Results are typically available in a few weeks.
Hunters for the Hungry, a charitable organization that distributes meat from hunter-killed deer to food banks and similar organizations, requires all deer from CWD-positive counties to be tested.
The DWR offers financial compensation to participating taxidermists and processors to account for the extra work time — which is fortunately minimal — spent collecting tissue samples.
Lombard said hunters, while not necessarily happy about the extra steps, understand the need.
“I talk a lot with processors and hunters,” she said. “Almost everyone I talk to is very receptive to the things I have to say about CWD, and they understand why it is a problem and why these precautions are put into place.”
While the presence of CWD in Virginia is on the minds of hunters, it hasn’t seemed to have a significant impact on hunter behavior. Deer hunter numbers have been steadily declining in Virginia for years, but that’s also the case in many other states — including those with no CWD detections to date — and attributable to a suite of factors, from a changing landscape to Americans’ changing recreational habits.

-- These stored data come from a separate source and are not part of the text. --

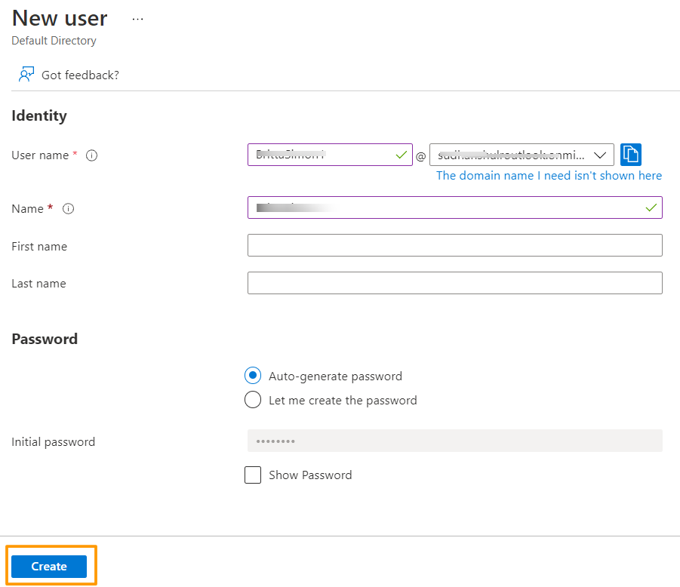This screenshot has width=680, height=587.
Task: Focus the First name input box
Action: pyautogui.click(x=454, y=245)
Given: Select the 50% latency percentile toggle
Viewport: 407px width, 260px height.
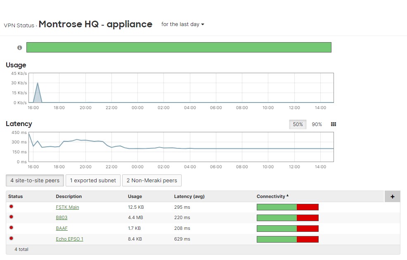Looking at the screenshot, I should coord(298,124).
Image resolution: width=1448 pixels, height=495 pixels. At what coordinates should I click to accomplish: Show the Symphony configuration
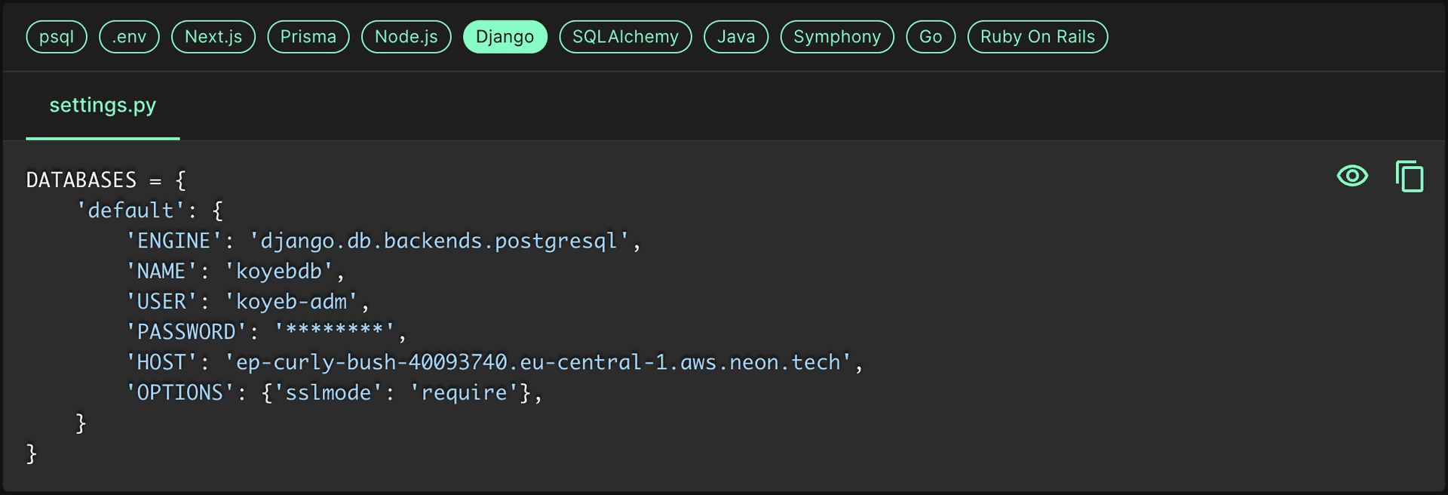coord(836,36)
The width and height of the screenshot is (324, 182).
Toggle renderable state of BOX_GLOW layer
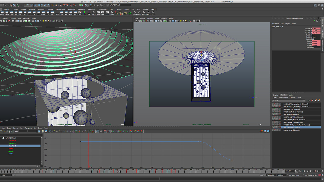[x=274, y=115]
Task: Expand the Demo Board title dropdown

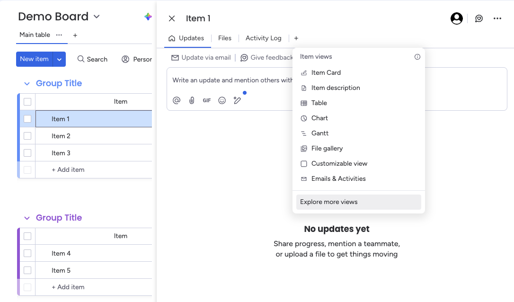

Virginia hunters are still killing plenty of deer. Last year’s tally of 206,586 was actually a 12% increase from the previous year and proof that not only is the state’s whitetail population still robust but that the state’s hunters remain dedicated to pursuing North America’s most popular big game animal.
Folks said it will remain important for hunters to continue keeping the state’s whitetail herd in check, because CWD, like other diseases, spreads faster in dense deer populations.
Howes, for one, plans to keep doing his part.
“I love deer hunting,” Howes said. “I can’t express it enough. CWD won’t have any impact on that for me.”